We eventually boarded our train home with the cast of ‘Shameless’, ‘Benefit Street’ and ‘Skint’, rejoicing in the fact that despite not having had time to visit ‘Ripleys Believe it or Not’ museum of oddities, we could simply sit back on the train and let the freaks and horrors come to us.
No. 2 child said; “But Mum there was a 2-headed cow in that museum I would have liked to have seen.” to which my response was; “Aw honey I’m pretty sure that there’s one on this train somewhere and she’s probably on her hen do.”
It stunk of faeces and sick and I came to understand why Bman calls the last train from Blackers on a weekend ‘The Vomit Comet’ and why no conductor in their right mind would consider venturing down the train to check tickets.
We’ve all been a drunken shambles in our time, let’s not try to deny it, but how people think they can actually negotiate public transport in such a state or carry on the way they do while children are on the train is just disgusting.
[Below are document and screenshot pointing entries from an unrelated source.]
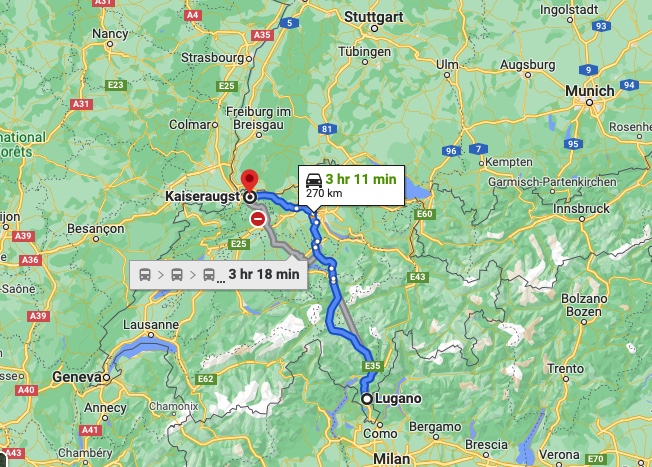Click the Geneva city label
This screenshot has width=652, height=467.
pos(77,377)
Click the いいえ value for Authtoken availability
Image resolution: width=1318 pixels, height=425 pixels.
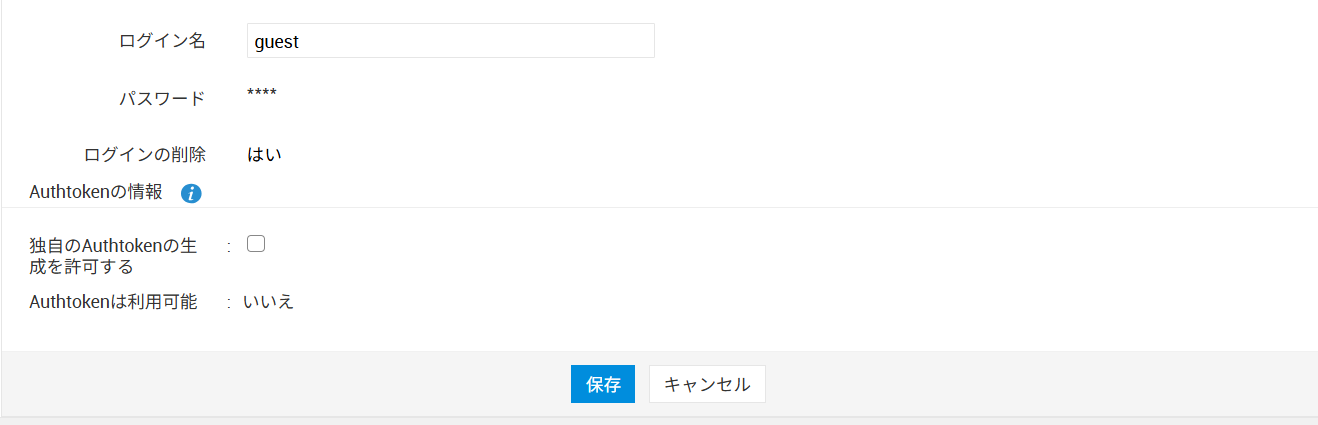[269, 302]

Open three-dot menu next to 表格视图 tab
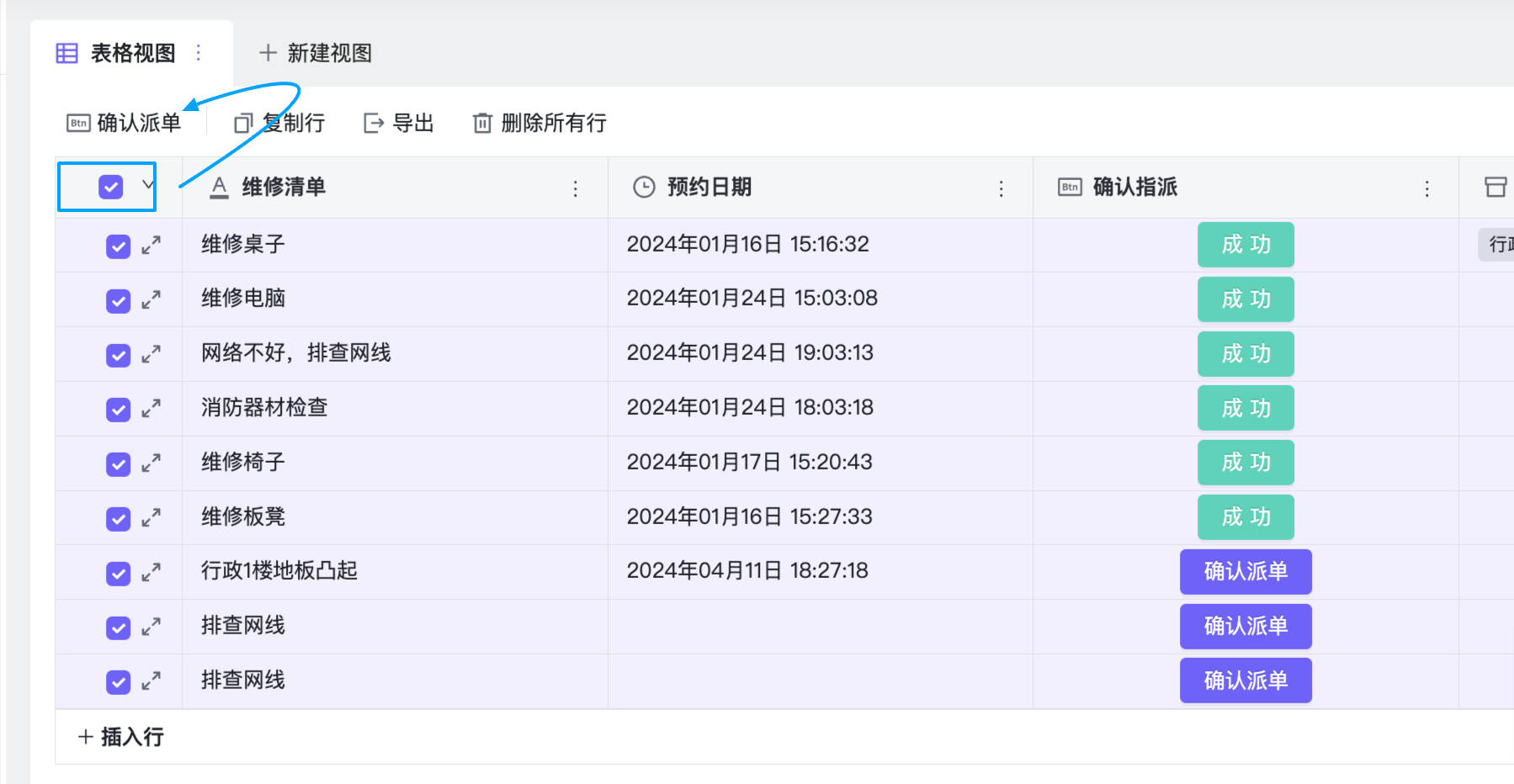199,53
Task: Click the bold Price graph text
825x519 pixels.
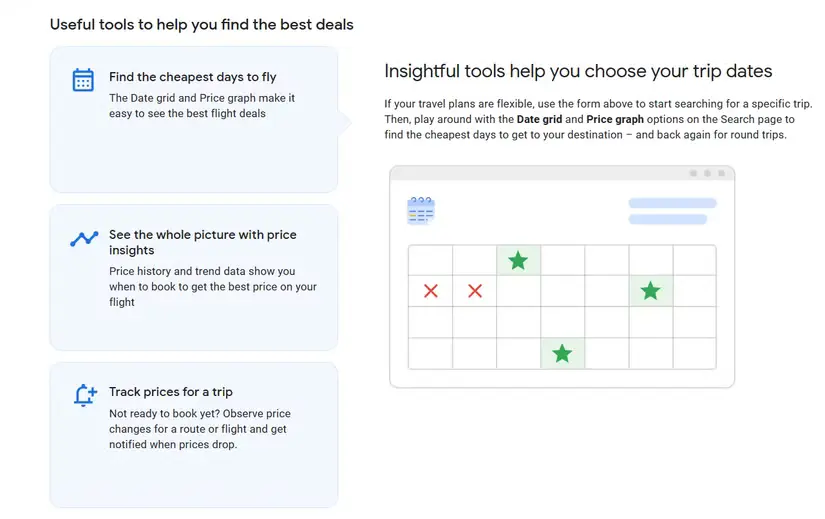Action: [615, 120]
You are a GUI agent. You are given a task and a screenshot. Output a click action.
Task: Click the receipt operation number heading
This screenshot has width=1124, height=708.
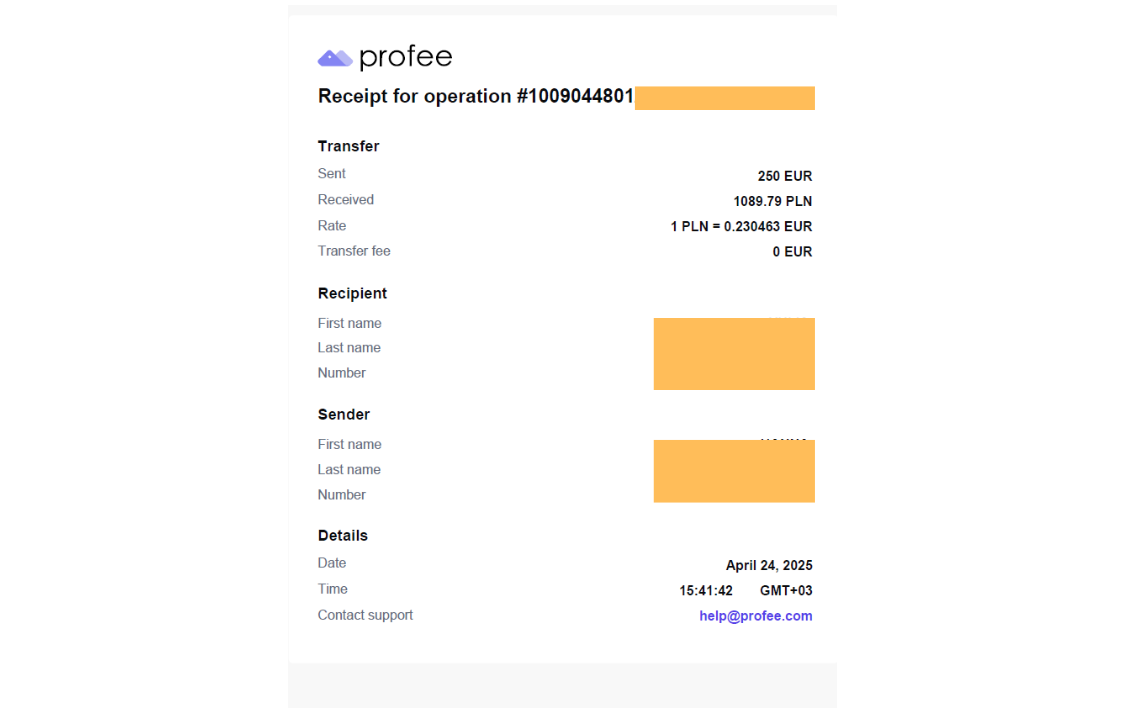[476, 96]
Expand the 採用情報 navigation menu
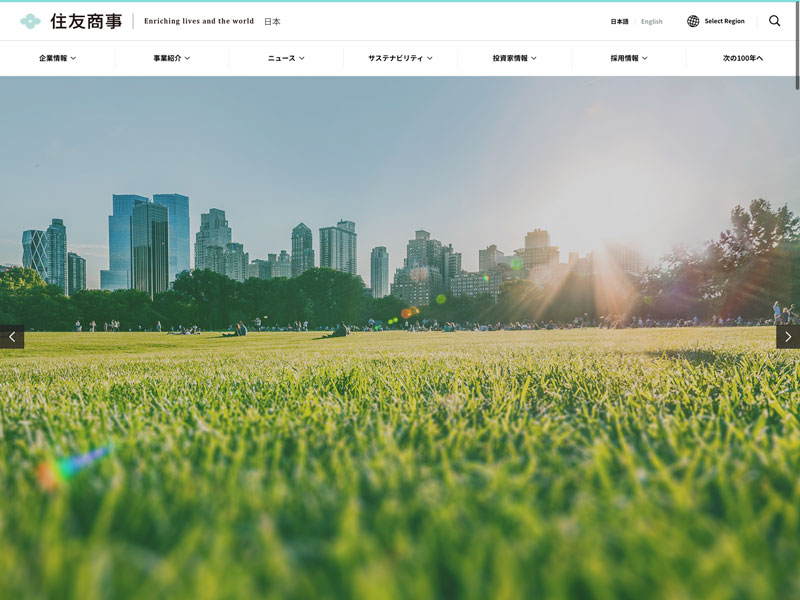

I hasten to add that I’m not talking about young people here. These were people in their late 40s and beyond. The older they looked, the more badly behaved they seemed to become.
Educational times for my little troop. If that journey doesn’t put them off alcohol over-indulgence then I really don’t know what will!
Fortunately I don’t think they were too traumatised by it and it may yet serve as a lesson learned. All in all a fabulous day out and I’m so pleased they all enjoyed it and that it was a glorious sunny day to boot.